Threshold varies significantly according to the performance of the patient, but once an aneurysm is over 5.5cm surgery should be considered. The affected aorta is replaced with a multi-limbed graft, allowing for the branching of the great vessels (these procedures have a high risk of cerebral ischaemia from embolisation). Deep hypothermic circulatory arrest, with anterograde/retrograde cerebral perfusion is used to protect the brain. An alternative approach is to perform sequentially bypasses from the right to left carotid, and left carotid to left subclavian, followed by endovascular stenting of the arch.

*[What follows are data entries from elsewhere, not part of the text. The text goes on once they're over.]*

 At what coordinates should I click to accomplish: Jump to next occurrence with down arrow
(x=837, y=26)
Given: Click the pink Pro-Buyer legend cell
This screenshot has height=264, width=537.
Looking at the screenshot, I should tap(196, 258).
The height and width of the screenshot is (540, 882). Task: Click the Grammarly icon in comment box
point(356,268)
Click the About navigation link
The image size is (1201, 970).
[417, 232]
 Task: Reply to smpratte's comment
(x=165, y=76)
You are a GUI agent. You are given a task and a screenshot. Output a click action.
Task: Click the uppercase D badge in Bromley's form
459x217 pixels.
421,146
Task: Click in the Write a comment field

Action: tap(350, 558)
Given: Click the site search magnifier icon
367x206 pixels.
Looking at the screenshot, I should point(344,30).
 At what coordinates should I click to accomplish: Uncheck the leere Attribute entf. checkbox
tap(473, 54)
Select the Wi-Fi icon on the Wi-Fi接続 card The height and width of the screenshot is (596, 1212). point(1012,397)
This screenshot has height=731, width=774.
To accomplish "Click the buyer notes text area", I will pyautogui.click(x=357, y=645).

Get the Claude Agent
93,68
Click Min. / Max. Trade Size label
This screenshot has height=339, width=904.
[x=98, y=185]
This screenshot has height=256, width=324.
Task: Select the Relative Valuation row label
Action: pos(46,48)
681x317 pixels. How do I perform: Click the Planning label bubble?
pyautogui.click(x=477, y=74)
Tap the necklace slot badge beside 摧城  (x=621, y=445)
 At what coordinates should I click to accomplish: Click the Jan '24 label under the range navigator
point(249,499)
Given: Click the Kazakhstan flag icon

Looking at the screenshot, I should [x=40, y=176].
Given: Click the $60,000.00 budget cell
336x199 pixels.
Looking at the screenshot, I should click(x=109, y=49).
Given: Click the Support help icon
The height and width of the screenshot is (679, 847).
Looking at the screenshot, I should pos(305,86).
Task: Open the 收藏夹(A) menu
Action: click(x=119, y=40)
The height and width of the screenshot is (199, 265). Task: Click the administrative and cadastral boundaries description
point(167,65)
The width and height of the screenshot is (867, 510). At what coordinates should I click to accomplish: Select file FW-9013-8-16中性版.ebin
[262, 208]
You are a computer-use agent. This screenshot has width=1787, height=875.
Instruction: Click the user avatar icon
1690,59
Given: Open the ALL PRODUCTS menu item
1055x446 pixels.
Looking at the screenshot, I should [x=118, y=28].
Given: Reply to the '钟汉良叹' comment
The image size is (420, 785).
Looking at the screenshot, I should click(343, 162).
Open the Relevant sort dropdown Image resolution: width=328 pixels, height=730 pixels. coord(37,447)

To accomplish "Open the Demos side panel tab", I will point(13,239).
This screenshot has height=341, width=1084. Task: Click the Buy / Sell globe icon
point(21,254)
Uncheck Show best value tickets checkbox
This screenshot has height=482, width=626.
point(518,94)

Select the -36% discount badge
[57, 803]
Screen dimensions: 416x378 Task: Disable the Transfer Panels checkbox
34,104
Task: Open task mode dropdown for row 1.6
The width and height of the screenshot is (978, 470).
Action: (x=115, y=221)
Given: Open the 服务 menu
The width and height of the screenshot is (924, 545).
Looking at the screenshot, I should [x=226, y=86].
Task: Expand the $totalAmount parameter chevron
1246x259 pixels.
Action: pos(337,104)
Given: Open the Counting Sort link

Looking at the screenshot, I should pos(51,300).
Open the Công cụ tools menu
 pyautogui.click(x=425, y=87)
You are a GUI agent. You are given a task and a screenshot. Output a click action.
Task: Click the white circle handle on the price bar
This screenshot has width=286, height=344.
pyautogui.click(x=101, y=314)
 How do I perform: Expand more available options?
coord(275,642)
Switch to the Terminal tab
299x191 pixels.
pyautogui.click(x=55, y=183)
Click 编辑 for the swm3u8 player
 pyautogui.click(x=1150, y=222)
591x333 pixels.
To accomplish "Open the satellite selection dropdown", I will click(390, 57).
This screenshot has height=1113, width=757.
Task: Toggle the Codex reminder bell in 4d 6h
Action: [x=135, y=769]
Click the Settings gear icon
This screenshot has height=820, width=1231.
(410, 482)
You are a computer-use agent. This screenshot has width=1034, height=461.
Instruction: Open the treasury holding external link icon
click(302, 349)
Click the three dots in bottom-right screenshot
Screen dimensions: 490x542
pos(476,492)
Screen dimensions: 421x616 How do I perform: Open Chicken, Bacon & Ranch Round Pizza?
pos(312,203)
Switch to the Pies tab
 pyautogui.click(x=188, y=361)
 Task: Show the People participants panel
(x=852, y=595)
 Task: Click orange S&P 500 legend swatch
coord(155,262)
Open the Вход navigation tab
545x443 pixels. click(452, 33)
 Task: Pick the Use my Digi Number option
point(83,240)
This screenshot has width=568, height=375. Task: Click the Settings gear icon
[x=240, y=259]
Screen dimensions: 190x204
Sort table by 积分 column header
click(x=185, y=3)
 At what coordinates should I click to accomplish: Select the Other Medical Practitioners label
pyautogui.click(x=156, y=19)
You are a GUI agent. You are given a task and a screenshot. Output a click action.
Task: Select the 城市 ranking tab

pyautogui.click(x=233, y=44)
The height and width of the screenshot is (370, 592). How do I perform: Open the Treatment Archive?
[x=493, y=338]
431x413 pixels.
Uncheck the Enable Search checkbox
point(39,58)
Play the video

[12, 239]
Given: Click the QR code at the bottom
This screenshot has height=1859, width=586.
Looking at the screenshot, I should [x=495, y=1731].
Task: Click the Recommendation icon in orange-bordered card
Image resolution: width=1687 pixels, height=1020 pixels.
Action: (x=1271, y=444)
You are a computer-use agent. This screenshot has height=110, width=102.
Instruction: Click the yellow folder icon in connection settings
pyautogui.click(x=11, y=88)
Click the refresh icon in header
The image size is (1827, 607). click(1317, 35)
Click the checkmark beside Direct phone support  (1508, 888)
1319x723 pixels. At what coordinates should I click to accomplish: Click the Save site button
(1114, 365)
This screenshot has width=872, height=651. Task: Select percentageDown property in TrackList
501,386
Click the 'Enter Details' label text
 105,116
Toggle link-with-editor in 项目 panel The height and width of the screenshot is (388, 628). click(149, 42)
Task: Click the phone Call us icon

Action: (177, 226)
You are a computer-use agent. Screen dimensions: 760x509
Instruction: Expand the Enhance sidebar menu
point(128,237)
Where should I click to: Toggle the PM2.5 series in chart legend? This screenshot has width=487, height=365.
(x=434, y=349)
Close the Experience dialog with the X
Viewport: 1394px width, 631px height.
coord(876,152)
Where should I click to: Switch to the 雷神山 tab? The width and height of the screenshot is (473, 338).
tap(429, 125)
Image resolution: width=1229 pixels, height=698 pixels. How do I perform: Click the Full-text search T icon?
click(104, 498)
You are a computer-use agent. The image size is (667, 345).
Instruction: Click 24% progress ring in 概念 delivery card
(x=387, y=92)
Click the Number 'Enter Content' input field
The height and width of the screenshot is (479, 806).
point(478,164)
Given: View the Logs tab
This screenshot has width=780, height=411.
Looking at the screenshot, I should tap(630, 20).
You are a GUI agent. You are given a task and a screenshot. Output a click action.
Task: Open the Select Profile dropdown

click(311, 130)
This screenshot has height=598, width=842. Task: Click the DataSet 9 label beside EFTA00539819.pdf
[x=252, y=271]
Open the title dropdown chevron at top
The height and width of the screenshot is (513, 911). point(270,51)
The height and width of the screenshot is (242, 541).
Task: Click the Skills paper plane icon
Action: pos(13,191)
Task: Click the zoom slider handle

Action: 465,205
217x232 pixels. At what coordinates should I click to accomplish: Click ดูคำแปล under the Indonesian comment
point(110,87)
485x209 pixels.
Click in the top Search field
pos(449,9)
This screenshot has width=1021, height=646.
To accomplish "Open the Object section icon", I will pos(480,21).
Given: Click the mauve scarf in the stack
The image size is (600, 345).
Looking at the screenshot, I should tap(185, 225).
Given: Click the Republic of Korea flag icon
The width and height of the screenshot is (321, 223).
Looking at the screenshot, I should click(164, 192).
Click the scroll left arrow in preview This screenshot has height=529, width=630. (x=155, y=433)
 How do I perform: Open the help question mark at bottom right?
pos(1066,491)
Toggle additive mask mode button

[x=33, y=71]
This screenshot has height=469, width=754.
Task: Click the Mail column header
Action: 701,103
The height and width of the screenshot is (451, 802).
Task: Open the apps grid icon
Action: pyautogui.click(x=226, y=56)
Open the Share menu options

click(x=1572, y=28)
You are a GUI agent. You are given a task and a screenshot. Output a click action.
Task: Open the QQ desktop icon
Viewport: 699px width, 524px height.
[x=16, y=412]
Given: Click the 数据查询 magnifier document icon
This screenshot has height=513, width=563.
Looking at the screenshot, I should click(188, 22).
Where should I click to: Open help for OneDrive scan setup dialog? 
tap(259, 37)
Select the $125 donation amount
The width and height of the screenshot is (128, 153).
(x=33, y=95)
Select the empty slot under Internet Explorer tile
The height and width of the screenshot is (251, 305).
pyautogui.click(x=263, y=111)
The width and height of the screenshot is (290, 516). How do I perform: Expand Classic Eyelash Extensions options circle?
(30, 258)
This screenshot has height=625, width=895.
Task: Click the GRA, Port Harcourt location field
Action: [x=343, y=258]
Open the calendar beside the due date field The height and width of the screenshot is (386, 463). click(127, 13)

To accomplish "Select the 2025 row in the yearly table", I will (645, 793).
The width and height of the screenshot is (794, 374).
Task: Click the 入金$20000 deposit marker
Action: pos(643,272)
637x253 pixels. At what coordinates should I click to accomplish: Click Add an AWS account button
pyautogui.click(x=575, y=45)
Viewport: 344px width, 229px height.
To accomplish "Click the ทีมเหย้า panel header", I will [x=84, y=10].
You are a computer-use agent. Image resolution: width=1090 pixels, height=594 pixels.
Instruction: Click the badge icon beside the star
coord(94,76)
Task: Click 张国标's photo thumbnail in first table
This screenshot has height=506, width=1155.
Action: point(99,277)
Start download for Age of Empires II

Intervention is indicated when the diameter exceeds 6.5cm. These can be repaired open, or with endovascular techniques. There is a risk of paraplegia, secondary to spinal cord ischaemia during this surgery. Endovascular techniques have been shown to produce fewer postoperative complications, and to have a lower mortality.
*Patients suffering from Marfan’s have a greater risk of dissection and rupture, and threshold levels for intervention are often lower
Development of a second aneurysm is not uncommon in these patients, so ongoing imaging studies as an outpatient are required following surgery.
Recent studies demonstrate a perioperative mortality of between 2-17% overall, with arch aneurysms having a 25% mortality. Mortality is significantly lower in those undergoing endovascular repair.
In patients who are monitored prior to surgery, the annual risk of rupture or dissection is 2% when <5cm, 3% for 5-5.9cm, and 7% for those 6cm or above.